Records from a data source:
----------------------------------------

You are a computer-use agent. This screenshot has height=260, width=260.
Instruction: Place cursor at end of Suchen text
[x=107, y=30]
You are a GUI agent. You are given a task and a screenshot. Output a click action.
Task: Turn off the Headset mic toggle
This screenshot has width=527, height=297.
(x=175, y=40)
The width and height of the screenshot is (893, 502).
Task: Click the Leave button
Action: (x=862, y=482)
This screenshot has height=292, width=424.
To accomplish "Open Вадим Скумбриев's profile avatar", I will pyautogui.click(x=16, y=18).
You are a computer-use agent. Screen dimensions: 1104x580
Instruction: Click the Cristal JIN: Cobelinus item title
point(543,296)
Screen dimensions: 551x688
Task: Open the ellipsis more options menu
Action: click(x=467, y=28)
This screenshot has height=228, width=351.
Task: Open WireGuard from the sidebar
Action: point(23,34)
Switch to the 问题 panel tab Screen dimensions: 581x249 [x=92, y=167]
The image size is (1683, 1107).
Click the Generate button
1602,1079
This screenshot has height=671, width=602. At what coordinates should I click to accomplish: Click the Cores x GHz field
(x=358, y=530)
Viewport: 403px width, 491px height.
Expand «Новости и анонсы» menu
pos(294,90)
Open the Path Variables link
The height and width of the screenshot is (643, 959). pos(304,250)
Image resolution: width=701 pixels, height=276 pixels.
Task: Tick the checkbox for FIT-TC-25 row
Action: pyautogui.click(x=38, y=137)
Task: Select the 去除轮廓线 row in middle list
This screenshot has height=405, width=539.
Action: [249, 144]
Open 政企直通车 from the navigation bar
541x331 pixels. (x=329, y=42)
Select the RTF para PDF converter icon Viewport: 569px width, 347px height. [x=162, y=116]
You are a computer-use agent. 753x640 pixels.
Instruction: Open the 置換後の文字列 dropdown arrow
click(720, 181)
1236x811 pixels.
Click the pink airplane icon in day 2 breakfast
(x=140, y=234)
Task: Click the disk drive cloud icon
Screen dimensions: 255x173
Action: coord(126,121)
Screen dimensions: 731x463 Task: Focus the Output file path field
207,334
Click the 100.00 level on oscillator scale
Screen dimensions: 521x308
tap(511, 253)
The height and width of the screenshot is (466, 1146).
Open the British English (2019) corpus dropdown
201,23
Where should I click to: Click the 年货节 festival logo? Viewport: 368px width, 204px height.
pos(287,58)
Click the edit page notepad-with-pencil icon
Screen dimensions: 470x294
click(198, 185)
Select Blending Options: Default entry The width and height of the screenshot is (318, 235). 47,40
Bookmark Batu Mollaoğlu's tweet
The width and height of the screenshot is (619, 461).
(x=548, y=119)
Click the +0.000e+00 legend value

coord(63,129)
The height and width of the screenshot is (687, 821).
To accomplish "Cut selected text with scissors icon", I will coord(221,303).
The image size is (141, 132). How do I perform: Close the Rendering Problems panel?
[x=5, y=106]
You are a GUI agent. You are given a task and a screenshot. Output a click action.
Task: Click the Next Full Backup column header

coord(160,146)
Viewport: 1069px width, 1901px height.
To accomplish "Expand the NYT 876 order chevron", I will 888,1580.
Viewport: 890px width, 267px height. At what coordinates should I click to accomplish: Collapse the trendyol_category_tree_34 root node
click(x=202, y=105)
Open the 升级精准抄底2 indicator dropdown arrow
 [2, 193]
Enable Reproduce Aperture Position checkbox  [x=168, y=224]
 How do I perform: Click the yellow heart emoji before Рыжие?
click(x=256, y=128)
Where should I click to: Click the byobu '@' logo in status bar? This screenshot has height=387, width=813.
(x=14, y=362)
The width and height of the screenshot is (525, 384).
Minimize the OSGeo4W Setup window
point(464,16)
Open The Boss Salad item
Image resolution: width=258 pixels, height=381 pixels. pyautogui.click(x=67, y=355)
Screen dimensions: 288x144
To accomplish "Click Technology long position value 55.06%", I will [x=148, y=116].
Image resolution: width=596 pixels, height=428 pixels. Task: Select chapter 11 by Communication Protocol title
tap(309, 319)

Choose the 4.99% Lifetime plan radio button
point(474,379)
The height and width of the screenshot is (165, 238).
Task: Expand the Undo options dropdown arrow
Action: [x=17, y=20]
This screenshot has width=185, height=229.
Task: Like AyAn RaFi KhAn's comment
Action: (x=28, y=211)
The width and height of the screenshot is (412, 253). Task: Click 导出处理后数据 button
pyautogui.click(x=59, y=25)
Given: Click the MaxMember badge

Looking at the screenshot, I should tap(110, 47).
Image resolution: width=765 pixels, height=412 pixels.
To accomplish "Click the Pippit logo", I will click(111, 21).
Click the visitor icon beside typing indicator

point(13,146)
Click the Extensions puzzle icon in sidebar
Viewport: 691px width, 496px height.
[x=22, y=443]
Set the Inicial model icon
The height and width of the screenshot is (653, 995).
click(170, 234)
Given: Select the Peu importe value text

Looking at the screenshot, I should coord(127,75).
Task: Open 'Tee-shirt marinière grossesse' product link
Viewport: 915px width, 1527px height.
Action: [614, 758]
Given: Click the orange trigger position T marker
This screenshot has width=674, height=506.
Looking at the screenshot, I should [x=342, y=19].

----------------------------------------

▶ What you need to do: Restate the data in full so that no line differs from the original.

▶ Result for this exercise:
You are a computer-use agent. This screenshot has height=260, width=260.
Instruction: Place cursor at end of Suchen text
[x=107, y=30]
You are a GUI agent. You are given a task and a screenshot. Output a click action.
Task: Turn off the Headset mic toggle
This screenshot has width=527, height=297.
(x=175, y=40)
The width and height of the screenshot is (893, 502).
Task: Click the Leave button
Action: (x=862, y=482)
This screenshot has height=292, width=424.
To accomplish "Open Вадим Скумбриев's profile avatar", I will pyautogui.click(x=16, y=18).
You are a computer-use agent. Screen dimensions: 1104x580
Instruction: Click the Cristal JIN: Cobelinus item title
point(543,296)
Screen dimensions: 551x688
Task: Open the ellipsis more options menu
Action: click(x=467, y=28)
This screenshot has height=228, width=351.
Task: Open WireGuard from the sidebar
Action: point(23,34)
Switch to the 问题 panel tab Screen dimensions: 581x249 [x=92, y=167]
The image size is (1683, 1107).
Click the Generate button
1602,1079
This screenshot has height=671, width=602. At what coordinates should I click to accomplish: Click the Cores x GHz field
(x=358, y=530)
Viewport: 403px width, 491px height.
Expand «Новости и анонсы» menu
pos(294,90)
Open the Path Variables link
The height and width of the screenshot is (643, 959). pos(304,250)
Image resolution: width=701 pixels, height=276 pixels.
Task: Tick the checkbox for FIT-TC-25 row
Action: pyautogui.click(x=38, y=137)
Task: Select the 去除轮廓线 row in middle list
This screenshot has height=405, width=539.
Action: [249, 144]
Open 政企直通车 from the navigation bar
541x331 pixels. (x=329, y=42)
Select the RTF para PDF converter icon Viewport: 569px width, 347px height. [x=162, y=116]
You are a computer-use agent. 753x640 pixels.
Instruction: Open the 置換後の文字列 dropdown arrow
click(720, 181)
1236x811 pixels.
Click the pink airplane icon in day 2 breakfast
(x=140, y=234)
Task: Click the disk drive cloud icon
Screen dimensions: 255x173
Action: coord(126,121)
Screen dimensions: 731x463 Task: Focus the Output file path field
207,334
Click the 100.00 level on oscillator scale
Screen dimensions: 521x308
tap(511, 253)
The height and width of the screenshot is (466, 1146).
Open the British English (2019) corpus dropdown
201,23
Where should I click to: Click the 年货节 festival logo? Viewport: 368px width, 204px height.
pos(287,58)
Click the edit page notepad-with-pencil icon
Screen dimensions: 470x294
click(198, 185)
Select Blending Options: Default entry The width and height of the screenshot is (318, 235). 47,40
Bookmark Batu Mollaoğlu's tweet
The width and height of the screenshot is (619, 461).
(x=548, y=119)
Click the +0.000e+00 legend value

coord(63,129)
The height and width of the screenshot is (687, 821).
To accomplish "Cut selected text with scissors icon", I will coord(221,303).
The image size is (141, 132). How do I perform: Close the Rendering Problems panel?
[x=5, y=106]
You are a GUI agent. You are given a task and a screenshot. Output a click action.
Task: Click the Next Full Backup column header

coord(160,146)
Viewport: 1069px width, 1901px height.
To accomplish "Expand the NYT 876 order chevron", I will 888,1580.
Viewport: 890px width, 267px height. At what coordinates should I click to accomplish: Collapse the trendyol_category_tree_34 root node
click(x=202, y=105)
Open the 升级精准抄底2 indicator dropdown arrow
 [2, 193]
Enable Reproduce Aperture Position checkbox  [x=168, y=224]
 How do I perform: Click the yellow heart emoji before Рыжие?
click(x=256, y=128)
Where should I click to: Click the byobu '@' logo in status bar? This screenshot has height=387, width=813.
(x=14, y=362)
The width and height of the screenshot is (525, 384).
Minimize the OSGeo4W Setup window
point(464,16)
Open The Boss Salad item
Image resolution: width=258 pixels, height=381 pixels. pyautogui.click(x=67, y=355)
Screen dimensions: 288x144
To accomplish "Click Technology long position value 55.06%", I will [x=148, y=116].
Image resolution: width=596 pixels, height=428 pixels. Task: Select chapter 11 by Communication Protocol title
tap(309, 319)

Choose the 4.99% Lifetime plan radio button
point(474,379)
The height and width of the screenshot is (165, 238).
Task: Expand the Undo options dropdown arrow
Action: [x=17, y=20]
This screenshot has width=185, height=229.
Task: Like AyAn RaFi KhAn's comment
Action: (x=28, y=211)
The width and height of the screenshot is (412, 253). Task: Click 导出处理后数据 button
pyautogui.click(x=59, y=25)
Given: Click the MaxMember badge

Looking at the screenshot, I should tap(110, 47).
Image resolution: width=765 pixels, height=412 pixels.
To accomplish "Click the Pippit logo", I will click(111, 21).
Click the visitor icon beside typing indicator

point(13,146)
Click the Extensions puzzle icon in sidebar
Viewport: 691px width, 496px height.
[x=22, y=443]
Set the Inicial model icon
The height and width of the screenshot is (653, 995).
click(170, 234)
Given: Select the Peu importe value text

Looking at the screenshot, I should coord(127,75).
Task: Open 'Tee-shirt marinière grossesse' product link
Viewport: 915px width, 1527px height.
Action: [614, 758]
Given: Click the orange trigger position T marker
This screenshot has width=674, height=506.
Looking at the screenshot, I should [x=342, y=19].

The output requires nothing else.